When the line containing "[Copy code sample] (288, 329)" appears in the data below, begin copying there and stop only after the line containing "Samples (108, 39)".

++++++

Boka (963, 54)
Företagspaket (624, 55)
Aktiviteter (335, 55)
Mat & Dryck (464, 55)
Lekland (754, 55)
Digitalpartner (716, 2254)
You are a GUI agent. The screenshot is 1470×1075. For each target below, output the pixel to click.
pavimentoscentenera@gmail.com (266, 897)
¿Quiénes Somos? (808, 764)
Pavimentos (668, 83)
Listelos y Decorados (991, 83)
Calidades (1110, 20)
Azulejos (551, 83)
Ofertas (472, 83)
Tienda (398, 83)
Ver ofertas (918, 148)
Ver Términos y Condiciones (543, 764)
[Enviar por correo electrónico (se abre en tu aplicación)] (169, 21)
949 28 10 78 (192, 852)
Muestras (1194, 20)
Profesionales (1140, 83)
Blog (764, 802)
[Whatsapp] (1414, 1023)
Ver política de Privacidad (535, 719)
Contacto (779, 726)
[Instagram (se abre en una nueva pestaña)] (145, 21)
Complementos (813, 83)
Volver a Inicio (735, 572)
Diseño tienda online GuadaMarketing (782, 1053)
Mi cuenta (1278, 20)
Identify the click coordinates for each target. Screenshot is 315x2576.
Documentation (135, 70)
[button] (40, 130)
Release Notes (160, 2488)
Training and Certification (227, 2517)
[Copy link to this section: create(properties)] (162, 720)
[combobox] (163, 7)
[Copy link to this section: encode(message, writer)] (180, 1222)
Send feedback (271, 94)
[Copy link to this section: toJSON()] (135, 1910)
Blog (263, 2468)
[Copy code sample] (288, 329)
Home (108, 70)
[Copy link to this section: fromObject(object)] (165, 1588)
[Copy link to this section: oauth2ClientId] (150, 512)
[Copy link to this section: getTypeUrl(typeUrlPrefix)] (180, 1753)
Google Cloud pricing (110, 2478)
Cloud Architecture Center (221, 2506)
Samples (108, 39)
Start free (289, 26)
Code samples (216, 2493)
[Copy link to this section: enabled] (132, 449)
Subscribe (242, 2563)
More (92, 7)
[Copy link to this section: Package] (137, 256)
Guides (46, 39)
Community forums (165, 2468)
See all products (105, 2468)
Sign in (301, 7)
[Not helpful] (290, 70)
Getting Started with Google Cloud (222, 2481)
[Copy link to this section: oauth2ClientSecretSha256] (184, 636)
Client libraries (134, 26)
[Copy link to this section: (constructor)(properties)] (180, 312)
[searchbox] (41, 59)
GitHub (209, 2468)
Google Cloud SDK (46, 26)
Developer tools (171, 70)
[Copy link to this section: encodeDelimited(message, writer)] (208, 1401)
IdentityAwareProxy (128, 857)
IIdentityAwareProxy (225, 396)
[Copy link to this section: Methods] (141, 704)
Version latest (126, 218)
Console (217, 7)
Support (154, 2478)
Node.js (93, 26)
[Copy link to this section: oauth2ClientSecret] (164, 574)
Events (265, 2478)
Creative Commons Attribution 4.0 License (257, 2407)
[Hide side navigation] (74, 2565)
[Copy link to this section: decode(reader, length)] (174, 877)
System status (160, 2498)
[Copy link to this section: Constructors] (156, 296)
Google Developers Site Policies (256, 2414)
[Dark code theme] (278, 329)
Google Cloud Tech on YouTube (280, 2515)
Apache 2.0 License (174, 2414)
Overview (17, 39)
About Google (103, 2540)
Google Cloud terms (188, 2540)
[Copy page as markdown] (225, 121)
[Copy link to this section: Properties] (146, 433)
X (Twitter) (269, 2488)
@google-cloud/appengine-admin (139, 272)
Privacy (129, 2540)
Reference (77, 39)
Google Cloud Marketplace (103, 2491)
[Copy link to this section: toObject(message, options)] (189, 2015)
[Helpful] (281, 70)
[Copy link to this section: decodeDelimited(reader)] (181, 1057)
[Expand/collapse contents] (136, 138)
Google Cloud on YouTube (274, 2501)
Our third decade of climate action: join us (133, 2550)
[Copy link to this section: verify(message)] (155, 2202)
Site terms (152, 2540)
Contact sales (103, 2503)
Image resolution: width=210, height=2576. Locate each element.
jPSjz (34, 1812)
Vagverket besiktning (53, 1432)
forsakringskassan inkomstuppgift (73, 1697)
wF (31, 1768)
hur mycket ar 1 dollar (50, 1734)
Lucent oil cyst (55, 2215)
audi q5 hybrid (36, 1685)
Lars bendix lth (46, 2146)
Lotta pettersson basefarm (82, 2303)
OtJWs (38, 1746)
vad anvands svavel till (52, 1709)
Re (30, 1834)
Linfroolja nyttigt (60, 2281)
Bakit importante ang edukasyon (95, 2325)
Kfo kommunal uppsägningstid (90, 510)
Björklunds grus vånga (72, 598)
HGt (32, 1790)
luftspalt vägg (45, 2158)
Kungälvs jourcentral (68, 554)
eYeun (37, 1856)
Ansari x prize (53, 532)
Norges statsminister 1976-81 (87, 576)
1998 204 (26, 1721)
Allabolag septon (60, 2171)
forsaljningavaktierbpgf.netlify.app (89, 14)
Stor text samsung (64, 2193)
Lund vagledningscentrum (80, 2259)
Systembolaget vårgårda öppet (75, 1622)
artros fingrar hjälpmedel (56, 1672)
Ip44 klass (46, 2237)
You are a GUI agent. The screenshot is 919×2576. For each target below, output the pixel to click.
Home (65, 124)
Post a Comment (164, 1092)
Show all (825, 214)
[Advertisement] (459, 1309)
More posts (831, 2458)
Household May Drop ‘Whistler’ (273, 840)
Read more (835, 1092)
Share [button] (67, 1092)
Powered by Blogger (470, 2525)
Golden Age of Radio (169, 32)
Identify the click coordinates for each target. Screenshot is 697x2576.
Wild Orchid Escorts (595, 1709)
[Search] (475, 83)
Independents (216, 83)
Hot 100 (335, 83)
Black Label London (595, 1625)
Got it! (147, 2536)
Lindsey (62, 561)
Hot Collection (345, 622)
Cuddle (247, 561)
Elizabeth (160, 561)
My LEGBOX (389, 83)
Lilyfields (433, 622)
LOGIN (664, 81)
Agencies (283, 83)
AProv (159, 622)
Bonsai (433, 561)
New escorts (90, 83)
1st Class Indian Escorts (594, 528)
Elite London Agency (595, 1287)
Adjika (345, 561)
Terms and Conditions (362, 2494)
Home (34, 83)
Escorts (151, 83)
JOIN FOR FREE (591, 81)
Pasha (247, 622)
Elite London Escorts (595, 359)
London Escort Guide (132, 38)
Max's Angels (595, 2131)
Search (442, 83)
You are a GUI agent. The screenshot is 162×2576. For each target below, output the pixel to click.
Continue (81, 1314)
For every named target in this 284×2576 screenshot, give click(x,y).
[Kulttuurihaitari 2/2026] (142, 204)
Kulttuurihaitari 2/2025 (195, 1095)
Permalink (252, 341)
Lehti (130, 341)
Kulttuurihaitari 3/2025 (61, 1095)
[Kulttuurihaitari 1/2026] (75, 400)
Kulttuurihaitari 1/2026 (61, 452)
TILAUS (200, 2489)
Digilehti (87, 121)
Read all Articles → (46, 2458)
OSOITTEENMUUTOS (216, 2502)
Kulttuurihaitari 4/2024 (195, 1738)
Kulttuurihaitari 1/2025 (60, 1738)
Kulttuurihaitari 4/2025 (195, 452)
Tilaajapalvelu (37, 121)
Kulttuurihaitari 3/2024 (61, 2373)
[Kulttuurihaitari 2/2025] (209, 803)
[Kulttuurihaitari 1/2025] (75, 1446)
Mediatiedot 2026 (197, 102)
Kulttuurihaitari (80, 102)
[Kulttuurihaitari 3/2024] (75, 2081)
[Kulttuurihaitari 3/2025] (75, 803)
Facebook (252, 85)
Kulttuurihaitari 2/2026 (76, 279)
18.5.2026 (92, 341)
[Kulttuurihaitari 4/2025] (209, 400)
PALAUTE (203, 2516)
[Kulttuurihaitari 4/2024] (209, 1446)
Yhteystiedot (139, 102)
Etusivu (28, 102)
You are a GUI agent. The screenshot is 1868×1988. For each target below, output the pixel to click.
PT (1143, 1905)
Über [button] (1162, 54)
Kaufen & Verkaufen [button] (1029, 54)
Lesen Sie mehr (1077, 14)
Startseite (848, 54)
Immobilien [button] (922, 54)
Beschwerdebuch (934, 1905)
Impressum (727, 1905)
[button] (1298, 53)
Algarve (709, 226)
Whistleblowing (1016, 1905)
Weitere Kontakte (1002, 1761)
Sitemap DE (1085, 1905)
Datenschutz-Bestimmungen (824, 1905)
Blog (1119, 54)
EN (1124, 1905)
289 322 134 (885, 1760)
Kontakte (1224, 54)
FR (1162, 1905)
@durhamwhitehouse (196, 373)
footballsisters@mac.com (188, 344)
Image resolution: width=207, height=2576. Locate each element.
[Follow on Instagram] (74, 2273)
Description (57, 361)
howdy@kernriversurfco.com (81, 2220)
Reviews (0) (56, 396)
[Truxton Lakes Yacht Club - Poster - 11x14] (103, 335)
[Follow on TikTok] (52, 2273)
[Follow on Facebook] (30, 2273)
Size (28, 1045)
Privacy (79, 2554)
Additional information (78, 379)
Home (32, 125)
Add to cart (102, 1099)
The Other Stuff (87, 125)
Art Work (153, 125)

++++++

_Output for this exercise_.
[Copy code sample] (288, 329)
Home (108, 70)
[Copy link to this section: fromObject(object)] (165, 1588)
[Copy link to this section: oauth2ClientId] (150, 512)
[Copy link to this section: getTypeUrl(typeUrlPrefix)] (180, 1753)
Google Cloud pricing (110, 2478)
Cloud Architecture Center (221, 2506)
Samples (108, 39)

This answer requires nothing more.